• **Task prompt**
Each line from the one containing "Task: Click the equals sign after question 1" through the last line of the data below is to be written out verbatim, and nothing more.

Items listed in a dataset:
————————

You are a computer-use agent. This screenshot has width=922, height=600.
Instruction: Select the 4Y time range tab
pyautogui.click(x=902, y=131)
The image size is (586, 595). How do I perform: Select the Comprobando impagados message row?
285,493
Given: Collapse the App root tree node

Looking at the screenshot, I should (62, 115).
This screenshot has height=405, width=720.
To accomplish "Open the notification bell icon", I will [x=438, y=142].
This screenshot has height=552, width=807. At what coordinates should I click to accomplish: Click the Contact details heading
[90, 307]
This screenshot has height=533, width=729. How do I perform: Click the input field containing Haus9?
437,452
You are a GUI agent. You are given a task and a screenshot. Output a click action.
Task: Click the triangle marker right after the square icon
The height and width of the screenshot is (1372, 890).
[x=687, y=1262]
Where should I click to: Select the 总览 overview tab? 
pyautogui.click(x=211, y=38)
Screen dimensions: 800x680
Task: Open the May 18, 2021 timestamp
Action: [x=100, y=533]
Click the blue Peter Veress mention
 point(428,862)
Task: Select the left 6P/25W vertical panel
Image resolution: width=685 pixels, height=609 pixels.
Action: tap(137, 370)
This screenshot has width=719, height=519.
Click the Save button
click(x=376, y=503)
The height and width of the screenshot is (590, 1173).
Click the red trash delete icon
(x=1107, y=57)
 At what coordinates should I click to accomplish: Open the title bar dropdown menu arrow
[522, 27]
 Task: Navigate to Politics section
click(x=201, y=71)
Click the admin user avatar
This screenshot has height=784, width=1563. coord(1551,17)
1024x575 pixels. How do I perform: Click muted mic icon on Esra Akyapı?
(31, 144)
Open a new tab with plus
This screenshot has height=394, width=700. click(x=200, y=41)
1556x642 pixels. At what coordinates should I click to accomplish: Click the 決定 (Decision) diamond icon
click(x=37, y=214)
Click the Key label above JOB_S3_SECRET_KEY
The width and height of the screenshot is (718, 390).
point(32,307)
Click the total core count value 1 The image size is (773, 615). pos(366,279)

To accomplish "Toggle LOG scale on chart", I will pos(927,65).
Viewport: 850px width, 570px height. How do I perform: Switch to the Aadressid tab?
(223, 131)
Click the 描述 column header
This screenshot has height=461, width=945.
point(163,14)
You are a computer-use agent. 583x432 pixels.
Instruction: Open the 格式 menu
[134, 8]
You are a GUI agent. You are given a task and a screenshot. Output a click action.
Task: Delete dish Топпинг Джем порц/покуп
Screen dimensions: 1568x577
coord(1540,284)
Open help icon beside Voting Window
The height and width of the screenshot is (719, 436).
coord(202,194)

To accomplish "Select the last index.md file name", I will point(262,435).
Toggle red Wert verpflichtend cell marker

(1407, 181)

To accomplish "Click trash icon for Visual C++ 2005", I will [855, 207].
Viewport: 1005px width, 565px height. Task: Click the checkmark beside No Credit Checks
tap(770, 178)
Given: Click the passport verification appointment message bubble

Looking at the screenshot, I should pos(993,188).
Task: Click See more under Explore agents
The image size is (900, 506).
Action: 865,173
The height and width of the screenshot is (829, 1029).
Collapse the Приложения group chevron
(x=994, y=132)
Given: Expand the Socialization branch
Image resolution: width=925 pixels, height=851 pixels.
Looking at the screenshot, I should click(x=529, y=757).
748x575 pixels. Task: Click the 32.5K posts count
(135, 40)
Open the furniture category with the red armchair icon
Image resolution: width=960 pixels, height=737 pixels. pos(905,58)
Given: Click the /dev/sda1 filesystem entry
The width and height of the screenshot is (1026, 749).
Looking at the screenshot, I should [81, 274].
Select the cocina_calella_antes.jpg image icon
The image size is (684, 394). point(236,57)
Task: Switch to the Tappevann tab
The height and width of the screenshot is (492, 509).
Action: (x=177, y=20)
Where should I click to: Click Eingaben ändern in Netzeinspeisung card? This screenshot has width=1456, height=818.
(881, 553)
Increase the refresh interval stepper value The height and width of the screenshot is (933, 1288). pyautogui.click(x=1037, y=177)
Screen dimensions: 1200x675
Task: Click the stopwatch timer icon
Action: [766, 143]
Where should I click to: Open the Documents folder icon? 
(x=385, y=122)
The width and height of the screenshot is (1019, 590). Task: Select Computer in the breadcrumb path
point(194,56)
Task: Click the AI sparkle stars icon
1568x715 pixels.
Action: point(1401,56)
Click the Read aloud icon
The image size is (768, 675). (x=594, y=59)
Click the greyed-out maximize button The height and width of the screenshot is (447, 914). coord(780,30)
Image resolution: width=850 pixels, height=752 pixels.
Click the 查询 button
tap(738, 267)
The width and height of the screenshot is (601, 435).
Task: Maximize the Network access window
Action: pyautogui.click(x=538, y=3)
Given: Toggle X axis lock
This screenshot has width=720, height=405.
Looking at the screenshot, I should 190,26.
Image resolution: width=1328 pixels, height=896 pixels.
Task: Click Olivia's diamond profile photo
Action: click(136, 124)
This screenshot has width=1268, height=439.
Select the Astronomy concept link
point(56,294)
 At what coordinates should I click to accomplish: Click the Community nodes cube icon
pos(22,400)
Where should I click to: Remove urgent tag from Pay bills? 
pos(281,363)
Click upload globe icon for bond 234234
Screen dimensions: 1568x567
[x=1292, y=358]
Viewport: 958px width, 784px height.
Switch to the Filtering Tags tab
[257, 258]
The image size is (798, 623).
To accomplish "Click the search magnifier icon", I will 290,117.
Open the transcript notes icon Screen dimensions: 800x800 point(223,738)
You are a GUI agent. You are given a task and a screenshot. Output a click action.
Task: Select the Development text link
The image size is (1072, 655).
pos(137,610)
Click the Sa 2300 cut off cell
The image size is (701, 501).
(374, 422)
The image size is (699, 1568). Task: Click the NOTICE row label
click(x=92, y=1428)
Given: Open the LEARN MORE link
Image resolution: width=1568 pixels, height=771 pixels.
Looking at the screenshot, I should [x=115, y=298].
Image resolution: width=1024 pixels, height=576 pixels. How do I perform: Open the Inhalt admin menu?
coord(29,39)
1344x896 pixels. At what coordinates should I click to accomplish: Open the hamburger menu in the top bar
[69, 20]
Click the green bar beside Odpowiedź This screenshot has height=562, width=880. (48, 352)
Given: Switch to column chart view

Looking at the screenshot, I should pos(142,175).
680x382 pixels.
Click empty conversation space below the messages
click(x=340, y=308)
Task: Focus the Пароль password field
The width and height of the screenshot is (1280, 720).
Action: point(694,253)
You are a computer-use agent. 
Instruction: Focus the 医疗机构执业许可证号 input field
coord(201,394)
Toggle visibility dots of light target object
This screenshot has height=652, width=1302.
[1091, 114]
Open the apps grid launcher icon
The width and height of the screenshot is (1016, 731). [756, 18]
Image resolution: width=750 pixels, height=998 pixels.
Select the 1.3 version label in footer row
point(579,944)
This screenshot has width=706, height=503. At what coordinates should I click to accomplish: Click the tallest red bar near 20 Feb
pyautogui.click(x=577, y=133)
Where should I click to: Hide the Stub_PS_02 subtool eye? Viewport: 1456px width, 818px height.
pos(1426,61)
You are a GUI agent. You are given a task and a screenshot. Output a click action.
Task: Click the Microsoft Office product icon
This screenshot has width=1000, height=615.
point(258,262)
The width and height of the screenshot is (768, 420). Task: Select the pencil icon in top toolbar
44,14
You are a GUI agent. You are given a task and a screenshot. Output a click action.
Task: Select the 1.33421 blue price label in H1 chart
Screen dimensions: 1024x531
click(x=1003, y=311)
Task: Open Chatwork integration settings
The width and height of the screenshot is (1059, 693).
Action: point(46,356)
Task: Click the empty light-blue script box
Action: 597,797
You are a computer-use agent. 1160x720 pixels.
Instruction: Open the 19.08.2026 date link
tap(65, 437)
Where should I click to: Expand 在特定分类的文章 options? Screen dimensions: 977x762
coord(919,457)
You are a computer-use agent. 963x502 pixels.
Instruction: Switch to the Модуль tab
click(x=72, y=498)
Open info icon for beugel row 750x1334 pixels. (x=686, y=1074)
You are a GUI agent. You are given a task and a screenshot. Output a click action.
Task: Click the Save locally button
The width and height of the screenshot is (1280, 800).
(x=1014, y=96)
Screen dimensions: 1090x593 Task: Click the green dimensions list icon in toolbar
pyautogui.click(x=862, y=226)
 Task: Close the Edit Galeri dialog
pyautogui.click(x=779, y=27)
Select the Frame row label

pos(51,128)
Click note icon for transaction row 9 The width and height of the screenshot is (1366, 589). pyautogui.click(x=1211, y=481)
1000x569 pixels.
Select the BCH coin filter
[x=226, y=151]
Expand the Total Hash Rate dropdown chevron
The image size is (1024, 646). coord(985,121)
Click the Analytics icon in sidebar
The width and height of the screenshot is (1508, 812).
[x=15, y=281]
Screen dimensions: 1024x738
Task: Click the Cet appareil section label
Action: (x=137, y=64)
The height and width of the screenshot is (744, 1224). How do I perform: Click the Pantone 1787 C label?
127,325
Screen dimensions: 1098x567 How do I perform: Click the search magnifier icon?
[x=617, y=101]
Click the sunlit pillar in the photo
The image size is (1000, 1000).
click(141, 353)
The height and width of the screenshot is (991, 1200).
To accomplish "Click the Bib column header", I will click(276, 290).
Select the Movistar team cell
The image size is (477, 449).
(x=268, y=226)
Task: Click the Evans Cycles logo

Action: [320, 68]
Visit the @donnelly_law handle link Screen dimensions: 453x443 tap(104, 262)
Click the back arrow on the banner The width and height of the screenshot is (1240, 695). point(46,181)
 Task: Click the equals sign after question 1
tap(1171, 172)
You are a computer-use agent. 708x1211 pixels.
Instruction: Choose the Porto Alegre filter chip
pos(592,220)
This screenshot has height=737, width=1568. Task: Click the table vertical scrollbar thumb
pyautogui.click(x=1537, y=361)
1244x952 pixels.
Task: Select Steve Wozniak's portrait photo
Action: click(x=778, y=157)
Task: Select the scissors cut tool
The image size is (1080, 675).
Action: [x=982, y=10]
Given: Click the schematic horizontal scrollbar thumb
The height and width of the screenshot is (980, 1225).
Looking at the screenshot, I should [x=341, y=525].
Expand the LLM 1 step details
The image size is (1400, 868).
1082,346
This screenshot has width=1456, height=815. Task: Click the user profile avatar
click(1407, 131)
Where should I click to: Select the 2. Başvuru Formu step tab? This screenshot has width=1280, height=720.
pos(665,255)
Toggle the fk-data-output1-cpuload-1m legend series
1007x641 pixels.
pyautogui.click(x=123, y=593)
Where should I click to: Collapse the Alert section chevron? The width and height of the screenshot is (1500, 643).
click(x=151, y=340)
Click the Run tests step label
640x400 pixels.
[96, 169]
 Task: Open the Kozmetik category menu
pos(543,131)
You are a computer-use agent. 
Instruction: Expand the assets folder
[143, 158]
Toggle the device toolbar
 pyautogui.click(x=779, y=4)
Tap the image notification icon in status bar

————————

• **Task output**
 Task: Click the equals sign after question 1
tap(1171, 172)
You are a computer-use agent. 708x1211 pixels.
Instruction: Choose the Porto Alegre filter chip
pos(592,220)
This screenshot has height=737, width=1568. Task: Click the table vertical scrollbar thumb
pyautogui.click(x=1537, y=361)
1244x952 pixels.
Task: Select Steve Wozniak's portrait photo
Action: click(x=778, y=157)
Task: Select the scissors cut tool
The image size is (1080, 675).
Action: [x=982, y=10]
Given: Click the schematic horizontal scrollbar thumb
The height and width of the screenshot is (980, 1225).
Looking at the screenshot, I should [x=341, y=525].
Expand the LLM 1 step details
The image size is (1400, 868).
1082,346
This screenshot has width=1456, height=815. Task: Click the user profile avatar
click(1407, 131)
Where should I click to: Select the 2. Başvuru Formu step tab? This screenshot has width=1280, height=720.
pos(665,255)
Toggle the fk-data-output1-cpuload-1m legend series
1007x641 pixels.
pyautogui.click(x=123, y=593)
Where should I click to: Collapse the Alert section chevron? The width and height of the screenshot is (1500, 643).
click(x=151, y=340)
Click the Run tests step label
640x400 pixels.
[96, 169]
 Task: Open the Kozmetik category menu
pos(543,131)
You are a computer-use agent. 
Instruction: Expand the assets folder
[143, 158]
Toggle the device toolbar
 pyautogui.click(x=779, y=4)
Tap the image notification icon in status bar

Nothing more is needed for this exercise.